The iPhone Air is Apple’s thinnest iPhone yet, and while the new design and slim form factor appeal to many, they compromise battery life. To tackle this situation, Apple designed a dedicated MagSafe Battery Pack for the iPhone Air, which also features a slim and portable design. Well, the battery pack has been taken apart now, and it reveals some pretty interesting design choices from Apple.
Apple’s MagSafe Battery Pack for iPhone Air reuses the same battery cell, but wireless charging limits performance
In iFixit’s teardown, it was revealed that the iPhone Air MagSafe Battery Pack has a 12.26 Wh battery, which is just 2.72mm in thickness, thin enough to fit within the iPhone Air’s own 5.6mm body. If this piqued your interest, you would be glad to know that the battery pack appears to be using the same battery cell that Apple included in the iPhone Air itself.

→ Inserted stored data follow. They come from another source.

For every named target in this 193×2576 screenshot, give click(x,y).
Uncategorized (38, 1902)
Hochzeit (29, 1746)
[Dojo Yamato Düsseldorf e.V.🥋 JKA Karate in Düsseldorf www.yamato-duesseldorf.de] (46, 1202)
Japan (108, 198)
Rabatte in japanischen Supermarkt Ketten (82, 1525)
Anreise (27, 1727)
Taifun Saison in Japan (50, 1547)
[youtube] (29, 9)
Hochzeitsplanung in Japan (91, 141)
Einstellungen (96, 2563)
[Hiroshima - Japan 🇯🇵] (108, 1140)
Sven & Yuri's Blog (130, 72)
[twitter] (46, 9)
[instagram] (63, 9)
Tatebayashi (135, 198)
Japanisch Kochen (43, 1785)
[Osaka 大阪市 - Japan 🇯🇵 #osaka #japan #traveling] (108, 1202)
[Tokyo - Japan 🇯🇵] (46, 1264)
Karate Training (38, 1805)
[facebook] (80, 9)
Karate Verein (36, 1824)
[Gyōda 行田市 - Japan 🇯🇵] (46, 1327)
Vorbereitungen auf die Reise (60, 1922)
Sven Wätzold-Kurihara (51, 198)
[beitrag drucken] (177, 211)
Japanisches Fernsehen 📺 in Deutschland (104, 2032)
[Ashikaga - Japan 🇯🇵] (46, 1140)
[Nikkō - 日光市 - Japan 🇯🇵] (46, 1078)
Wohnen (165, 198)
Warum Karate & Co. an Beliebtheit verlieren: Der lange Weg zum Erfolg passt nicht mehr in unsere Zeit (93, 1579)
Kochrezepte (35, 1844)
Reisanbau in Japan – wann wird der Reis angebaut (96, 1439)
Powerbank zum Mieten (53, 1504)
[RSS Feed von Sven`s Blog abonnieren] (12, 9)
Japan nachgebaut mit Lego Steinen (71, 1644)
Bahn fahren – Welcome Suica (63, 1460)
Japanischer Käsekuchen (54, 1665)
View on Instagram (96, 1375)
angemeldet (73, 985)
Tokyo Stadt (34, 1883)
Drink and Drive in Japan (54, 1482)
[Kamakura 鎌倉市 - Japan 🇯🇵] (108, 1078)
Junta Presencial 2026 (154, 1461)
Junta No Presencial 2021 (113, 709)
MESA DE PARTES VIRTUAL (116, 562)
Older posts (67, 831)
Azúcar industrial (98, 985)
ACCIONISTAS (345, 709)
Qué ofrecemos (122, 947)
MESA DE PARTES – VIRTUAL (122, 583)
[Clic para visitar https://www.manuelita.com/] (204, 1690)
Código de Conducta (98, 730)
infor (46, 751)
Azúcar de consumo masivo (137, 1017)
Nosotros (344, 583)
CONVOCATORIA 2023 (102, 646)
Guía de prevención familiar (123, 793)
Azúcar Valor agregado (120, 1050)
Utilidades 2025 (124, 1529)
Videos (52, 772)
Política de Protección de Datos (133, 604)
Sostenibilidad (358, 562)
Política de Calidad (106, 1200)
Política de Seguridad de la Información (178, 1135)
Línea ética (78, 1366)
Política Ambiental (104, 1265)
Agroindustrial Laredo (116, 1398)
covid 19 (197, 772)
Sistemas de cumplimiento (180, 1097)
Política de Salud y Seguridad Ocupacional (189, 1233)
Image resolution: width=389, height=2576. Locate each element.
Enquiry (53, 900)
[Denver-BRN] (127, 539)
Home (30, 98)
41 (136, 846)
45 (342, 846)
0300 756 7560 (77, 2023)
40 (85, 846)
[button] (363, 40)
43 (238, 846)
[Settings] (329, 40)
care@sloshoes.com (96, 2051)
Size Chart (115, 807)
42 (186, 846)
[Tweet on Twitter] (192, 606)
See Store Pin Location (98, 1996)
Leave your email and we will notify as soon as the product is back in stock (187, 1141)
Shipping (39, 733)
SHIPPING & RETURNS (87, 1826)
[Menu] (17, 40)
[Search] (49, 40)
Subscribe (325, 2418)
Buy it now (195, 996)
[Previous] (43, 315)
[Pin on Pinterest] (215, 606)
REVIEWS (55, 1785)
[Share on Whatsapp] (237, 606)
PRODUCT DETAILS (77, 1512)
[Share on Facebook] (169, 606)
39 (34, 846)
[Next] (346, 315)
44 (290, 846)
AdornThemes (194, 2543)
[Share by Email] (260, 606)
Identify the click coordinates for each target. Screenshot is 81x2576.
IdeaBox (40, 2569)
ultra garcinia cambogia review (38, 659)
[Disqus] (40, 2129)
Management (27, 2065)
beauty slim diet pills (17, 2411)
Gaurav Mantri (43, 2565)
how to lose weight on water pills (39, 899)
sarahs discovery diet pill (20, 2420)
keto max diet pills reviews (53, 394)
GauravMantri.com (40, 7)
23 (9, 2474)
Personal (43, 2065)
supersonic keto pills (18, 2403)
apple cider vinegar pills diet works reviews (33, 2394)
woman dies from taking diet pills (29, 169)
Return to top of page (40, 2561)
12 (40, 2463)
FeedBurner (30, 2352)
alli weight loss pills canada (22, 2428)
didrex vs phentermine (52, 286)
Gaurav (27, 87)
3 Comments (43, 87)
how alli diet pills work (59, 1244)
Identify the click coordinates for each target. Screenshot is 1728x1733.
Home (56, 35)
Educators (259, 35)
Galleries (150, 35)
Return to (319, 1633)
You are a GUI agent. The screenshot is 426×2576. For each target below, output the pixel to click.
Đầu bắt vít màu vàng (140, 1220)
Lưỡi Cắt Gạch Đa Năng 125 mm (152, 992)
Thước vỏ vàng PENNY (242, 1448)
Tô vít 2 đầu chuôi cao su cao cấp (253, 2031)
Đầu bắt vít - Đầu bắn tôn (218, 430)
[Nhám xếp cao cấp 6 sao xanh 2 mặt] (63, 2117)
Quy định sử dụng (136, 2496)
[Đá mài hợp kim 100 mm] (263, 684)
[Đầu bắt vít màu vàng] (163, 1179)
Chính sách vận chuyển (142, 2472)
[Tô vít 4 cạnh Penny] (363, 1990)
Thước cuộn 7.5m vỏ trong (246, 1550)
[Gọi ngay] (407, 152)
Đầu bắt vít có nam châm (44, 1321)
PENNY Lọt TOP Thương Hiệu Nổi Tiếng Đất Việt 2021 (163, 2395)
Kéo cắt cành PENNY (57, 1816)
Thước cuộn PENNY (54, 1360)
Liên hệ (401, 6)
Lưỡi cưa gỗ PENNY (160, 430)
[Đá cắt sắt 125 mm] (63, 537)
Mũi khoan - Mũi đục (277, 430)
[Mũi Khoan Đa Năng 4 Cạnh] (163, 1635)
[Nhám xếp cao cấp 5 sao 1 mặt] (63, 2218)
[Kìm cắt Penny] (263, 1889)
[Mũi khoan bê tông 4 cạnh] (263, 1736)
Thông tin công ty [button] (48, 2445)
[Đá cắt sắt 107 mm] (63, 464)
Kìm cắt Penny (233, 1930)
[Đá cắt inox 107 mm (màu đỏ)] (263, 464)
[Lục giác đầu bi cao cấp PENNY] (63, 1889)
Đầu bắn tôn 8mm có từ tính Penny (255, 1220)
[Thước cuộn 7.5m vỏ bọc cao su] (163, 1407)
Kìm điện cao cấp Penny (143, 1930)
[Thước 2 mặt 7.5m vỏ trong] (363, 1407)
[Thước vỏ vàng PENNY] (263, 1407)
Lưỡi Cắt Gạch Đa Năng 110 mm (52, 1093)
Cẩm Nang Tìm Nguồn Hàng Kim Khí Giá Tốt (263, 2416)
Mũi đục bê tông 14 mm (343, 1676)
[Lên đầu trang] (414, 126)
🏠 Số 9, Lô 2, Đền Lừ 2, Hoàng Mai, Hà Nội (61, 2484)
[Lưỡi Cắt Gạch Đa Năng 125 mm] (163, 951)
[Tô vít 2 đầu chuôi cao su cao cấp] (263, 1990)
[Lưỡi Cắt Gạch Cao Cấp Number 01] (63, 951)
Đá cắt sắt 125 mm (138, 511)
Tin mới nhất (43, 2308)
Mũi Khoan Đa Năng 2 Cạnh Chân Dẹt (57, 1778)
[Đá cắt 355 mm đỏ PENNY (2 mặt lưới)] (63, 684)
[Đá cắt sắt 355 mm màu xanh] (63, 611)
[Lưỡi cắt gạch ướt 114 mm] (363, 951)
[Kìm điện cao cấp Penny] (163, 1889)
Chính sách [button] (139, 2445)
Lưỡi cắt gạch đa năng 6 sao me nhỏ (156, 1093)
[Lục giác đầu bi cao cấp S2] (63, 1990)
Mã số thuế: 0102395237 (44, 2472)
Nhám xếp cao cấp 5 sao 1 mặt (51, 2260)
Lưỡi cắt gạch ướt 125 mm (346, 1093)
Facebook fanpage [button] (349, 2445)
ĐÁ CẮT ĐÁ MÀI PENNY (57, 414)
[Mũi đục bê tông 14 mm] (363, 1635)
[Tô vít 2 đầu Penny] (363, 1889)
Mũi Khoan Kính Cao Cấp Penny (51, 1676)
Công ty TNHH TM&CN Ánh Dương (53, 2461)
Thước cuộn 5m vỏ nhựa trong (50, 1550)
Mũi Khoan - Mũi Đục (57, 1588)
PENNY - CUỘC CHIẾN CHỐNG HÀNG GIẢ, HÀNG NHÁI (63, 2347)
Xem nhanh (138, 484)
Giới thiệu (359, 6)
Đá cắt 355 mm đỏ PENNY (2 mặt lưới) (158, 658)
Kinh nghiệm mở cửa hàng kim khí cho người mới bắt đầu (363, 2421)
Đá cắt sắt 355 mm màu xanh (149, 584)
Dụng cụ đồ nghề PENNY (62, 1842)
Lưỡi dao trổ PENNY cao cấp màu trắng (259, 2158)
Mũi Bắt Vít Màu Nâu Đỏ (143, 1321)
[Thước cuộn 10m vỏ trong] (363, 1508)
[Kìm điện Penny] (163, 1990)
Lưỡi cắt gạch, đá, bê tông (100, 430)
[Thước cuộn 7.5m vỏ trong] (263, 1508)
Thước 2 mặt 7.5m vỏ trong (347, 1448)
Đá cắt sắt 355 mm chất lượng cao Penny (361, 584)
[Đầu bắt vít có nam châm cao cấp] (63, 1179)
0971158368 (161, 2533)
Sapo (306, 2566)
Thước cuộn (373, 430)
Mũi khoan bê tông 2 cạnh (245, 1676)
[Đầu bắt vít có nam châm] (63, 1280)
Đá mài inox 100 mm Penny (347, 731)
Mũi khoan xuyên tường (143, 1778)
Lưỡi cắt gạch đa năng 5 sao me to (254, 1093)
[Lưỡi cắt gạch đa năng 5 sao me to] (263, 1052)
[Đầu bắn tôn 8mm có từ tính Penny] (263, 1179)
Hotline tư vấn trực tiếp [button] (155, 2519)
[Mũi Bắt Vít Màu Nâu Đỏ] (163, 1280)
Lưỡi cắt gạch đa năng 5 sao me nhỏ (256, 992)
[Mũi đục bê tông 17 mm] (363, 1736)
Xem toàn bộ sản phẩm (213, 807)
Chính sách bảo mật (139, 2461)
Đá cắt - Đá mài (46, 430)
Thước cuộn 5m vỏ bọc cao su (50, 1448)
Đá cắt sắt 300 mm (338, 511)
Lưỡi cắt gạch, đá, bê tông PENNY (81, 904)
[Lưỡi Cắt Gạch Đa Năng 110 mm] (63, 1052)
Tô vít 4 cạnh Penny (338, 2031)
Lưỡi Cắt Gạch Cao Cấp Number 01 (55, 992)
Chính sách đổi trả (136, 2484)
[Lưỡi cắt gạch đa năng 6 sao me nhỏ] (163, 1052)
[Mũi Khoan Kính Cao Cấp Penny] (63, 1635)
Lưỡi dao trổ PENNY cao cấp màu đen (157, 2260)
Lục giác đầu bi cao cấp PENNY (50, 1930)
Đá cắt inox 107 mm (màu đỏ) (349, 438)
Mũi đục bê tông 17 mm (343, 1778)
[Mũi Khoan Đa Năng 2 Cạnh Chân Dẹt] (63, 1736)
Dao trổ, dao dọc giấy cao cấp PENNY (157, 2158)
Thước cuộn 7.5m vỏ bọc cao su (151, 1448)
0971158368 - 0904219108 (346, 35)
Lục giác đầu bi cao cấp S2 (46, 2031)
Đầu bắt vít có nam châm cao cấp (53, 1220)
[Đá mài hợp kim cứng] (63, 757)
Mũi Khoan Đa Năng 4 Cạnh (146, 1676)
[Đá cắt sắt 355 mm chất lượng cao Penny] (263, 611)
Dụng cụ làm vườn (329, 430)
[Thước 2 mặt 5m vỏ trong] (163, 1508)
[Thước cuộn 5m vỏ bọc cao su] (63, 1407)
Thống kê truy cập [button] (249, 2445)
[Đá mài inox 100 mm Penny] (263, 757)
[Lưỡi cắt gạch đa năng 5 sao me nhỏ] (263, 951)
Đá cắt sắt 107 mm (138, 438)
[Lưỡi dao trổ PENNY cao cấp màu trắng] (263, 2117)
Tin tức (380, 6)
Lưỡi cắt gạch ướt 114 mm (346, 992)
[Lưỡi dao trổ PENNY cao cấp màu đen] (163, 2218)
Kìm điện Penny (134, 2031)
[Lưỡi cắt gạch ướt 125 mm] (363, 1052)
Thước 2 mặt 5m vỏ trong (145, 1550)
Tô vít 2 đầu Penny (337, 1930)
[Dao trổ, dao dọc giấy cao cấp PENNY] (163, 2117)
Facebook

Folks over at iFixit analyzed the battery cell, and it is basically the same battery that is powering your iPhone Air, with the same shape as well as thickness. Apple claims that the battery pack can charge the iPhone Air from 0 to 65 percent, which is quite odd, as both the product and the accessory share the same battery capacity. Well, it is due to the wireless charging losses. If you are not familiar, a chunk of energy vanishes into thin air during the transfer process, which makes a full recharge impossible.
In terms of build, the battery in the pack is protected by plastic but lacks metal reinforcement to hold it together like the iPhone. However, Apple has made sure to make the plastic thick enough for protection, which makes the battery pack thicker than the iPhone Air. iFixit believes that Apple made the MagSafe Battery Pack thicker to maintain a certain minimum size to make a functional accessory, rather than making it the exact thickness as the iPhone Air.
All in all, the iPhone Air MagSafe Battery Pack teardown suggests that Apple was a bit clever in reusing or repurposing an existing battery design. The company also accepted the wireless energy tradeoffs, but if you charge the device via the USB-C cable, you can offset these compromises to a greater extent.
Ultimately, the MagSafe Battery Pack will still not transform the iPhone Air into a multi-day powerhouse, but it will provide a neatly packaged aid in certain situations. We will be covering the teardown of the iPhone Air itself and the iPhone 17 lineup as soon as further information is available. Would you buy the $99 battery pack for the iPhone Air?